Станиславский и Сулержицкий хотели добиться от нас, как от людей и художников, нравственной чистоты жизни, внутренней дисциплины на репетициях и на спектаклях. Болеславский, мне кажется, не отвечал этим требованиям. И, правду говоря, к «системе» Станиславского он относился (за глаза, во всяком случае) скептически. Над всеми «кругами внимания»: малым, средним даже большим — иронизировал.
В «Празднике мира» — втором спектакле студии — Болеславский играл Вильгельма Шольца. Во время сцены у елки Вильгельм падает в обморок. Вокруг него хлопочут Ида — Гиацинтова, фрау Бюхнер — Попова, фрау Шольц — Дейкун, Августа — я. Правдами и неправдами мы, студийки, добиваемся того, что по нашим щекам текут слезы. Мы радуемся своим «переживаниям», мы «купаемся в собственном соку», но вот у «обморочного» Болеславского открывается глаз, и в этом глазу, вопреки сценической правде, — полная, трезвая до цинизма ясность.
Он шепчет, после того как мы приподнимаем его: «Поворачивайте меня!» Мы ничего не понимаем, но, конечно, выбиты из всех «кругов». Кое‑как договариваем текст. Наконец, слава богу, — занавес! Тучей — на Болеславского: «Что ты нам шептал? Куда поворачивать?» Болеславский неуязвим: «Ну и бестолочь вы! Я хотел, чтобы вы повернули меня по направлению к зрительному залу. В обмороке я эффектен». Никаких угрызений совести! Он далее забавляется нашим гневом.
Почему же в таком случае постановка Болеславского «Гибель “Надежды”» имела успех?
Не говоря о том, что работа над спектаклем велась под руководством Станиславского и под наблюдением Сулержицкого, удачно было сочетание Болеславского с «коренными» студийцами. Мы в своем преклонении перед глубиной переживаний опускались иногда на такую «глубину», что уже там, на дне, и оставались, не появляясь больше на поверхность, на свет рампы.
Мы — студийки и студийцы — жили, любили жить в «исканиях», в «сомнениях».
Болеславский — талантливый — не философствовал: «Вера в себя и голос на грудь!» — так подбадривал ой «мятущихся».
В Болеславском была праздничность театра, пусть даже праздничность «зрелищного предприятия». В нем была и несомненная покоряющая сценичность.

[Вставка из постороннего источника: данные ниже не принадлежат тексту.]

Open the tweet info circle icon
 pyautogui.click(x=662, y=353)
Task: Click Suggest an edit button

Наше излишнее глубокомыслие, некая схема нивелировалась его жизнерадостностью. Работа с Болеславским шла весело, и спектакль, носящий печальное название, получился радостным. Работали мы «в темпе». Ценили время репетиций. Его было не так много.

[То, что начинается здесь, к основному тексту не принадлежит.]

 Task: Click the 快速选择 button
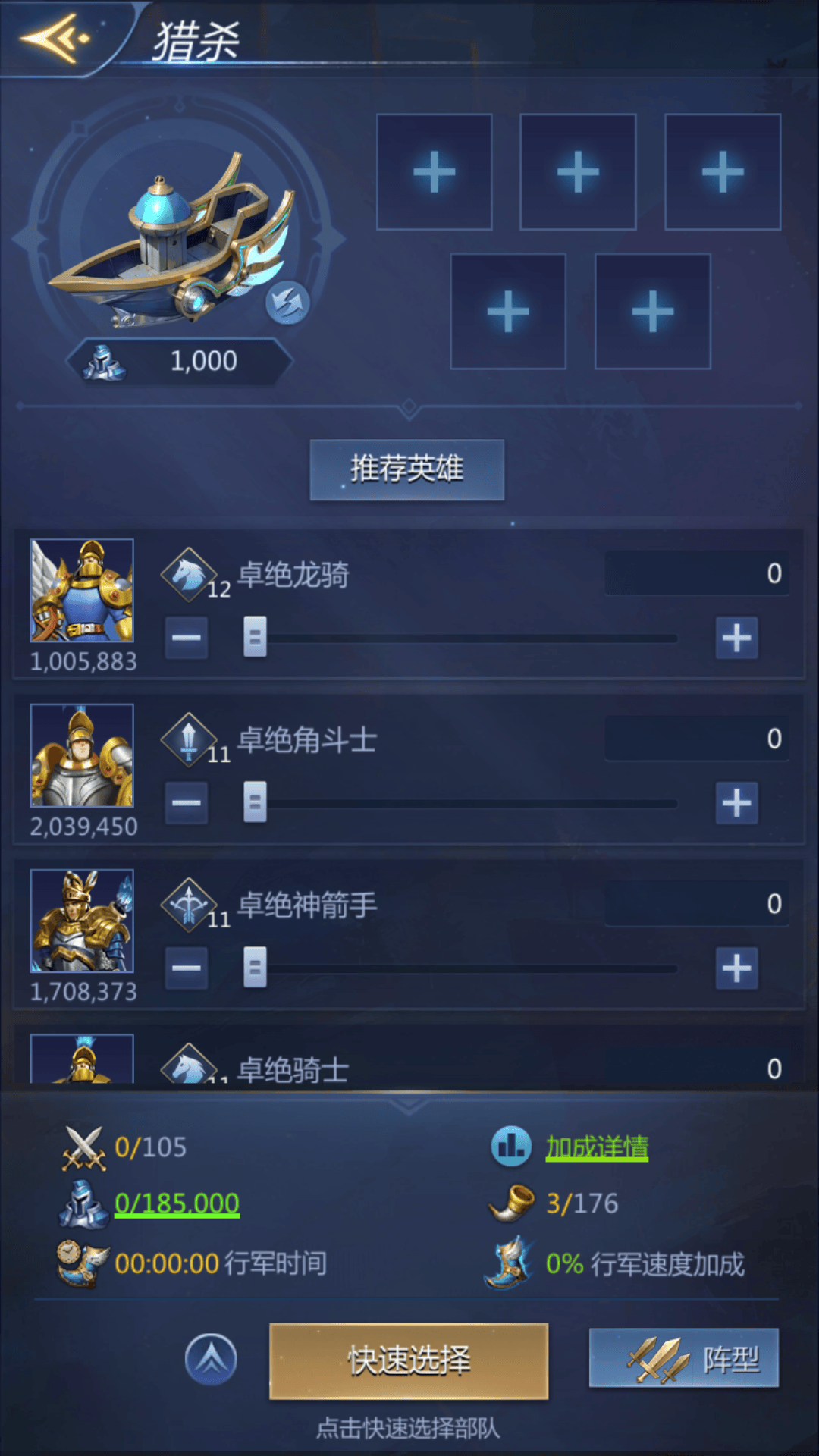pyautogui.click(x=409, y=1361)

Станиславский пишет: «Были минуты, когда казалось, что нет возможности совмещать занятия молодых артистов в двух местах и что поэтому придется отказаться от студийного спектакля (“Гибель "Надежды"”. — С. Б.) и других работ. В минуту колебания я решительно объявил всем студийцам:
“Спектакль должен состояться во что бы то ни стало, хотя бы пришлось сделать невозможное. Помните, что от этого спектакля зависит все ваше будущее. Вы должны пережить свое "Пушкино", которое в свое время было у нас перед основанием Московского Художественного театра. Если нельзя готовить спектакля днем, репетируйте ночью, до рассвета”. Так они и сделали».
Да, так мы и сделали. Мы работали, не замечая, что текут часы, что устали, что хочется есть, что за окнами репетиционной комнаты начинает брезжить рассвет… Мы надеялись. И что же скрывать — так жадно хотели, чтобы «Надежда» приблизила нас к счастливым берегам.
И это случилось…
Поистине золотое детство было у Первой студии, пестрой — зрелость, сумеречным — вечер, и потому в конце концов такая неопределенность в оценке самого смысла ее существования.

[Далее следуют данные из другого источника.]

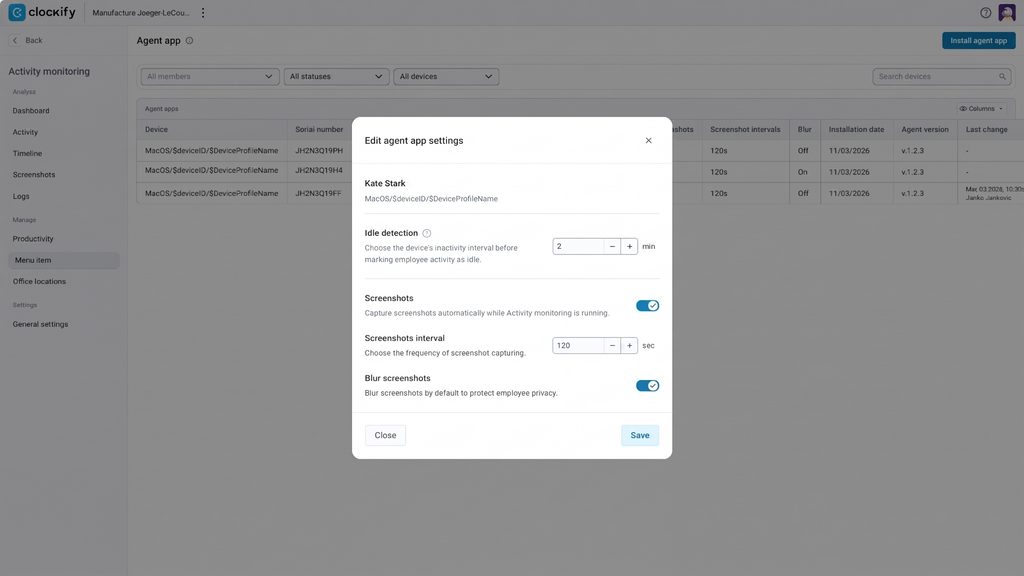The height and width of the screenshot is (576, 1024).
Task: Click the Clockify logo
Action: point(42,12)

Кроме главы о Первой студии МХТ в книге Станиславского «Моя жизнь в искусстве» (если не считать огромного количества рецензий, особенно восторженных в первые годы существования студии), о ней в наши дни не пишется почти ничего, вернее, пишется и говорится пренебрежительно, без признания каких бы то ни было заслуг ее и достижений. Обходить молчанием Первую студию или же говорить о ней враждебно мне кажется неверным, глубоко несправедливым. Она должна быть беспристрастно оценена. Пусть будут взвешены все ее вины, но не зачеркнуты напрочь ее бытие и деятельность, не отнята честь хотя бы из уважения к ее организатору и вдохновителю — Станиславскому.
Не только воспоминаниями зрителей, былых поклонников искусства студии, не только лирической памятью студийцев, теперь уже немногих, должны быть удержаны следы существования студии, — она была и потому должна быть достойно упомянутой хотя бы в истории театральной педагогики или же надо изъять главу о Первой студии из книги Станиславского.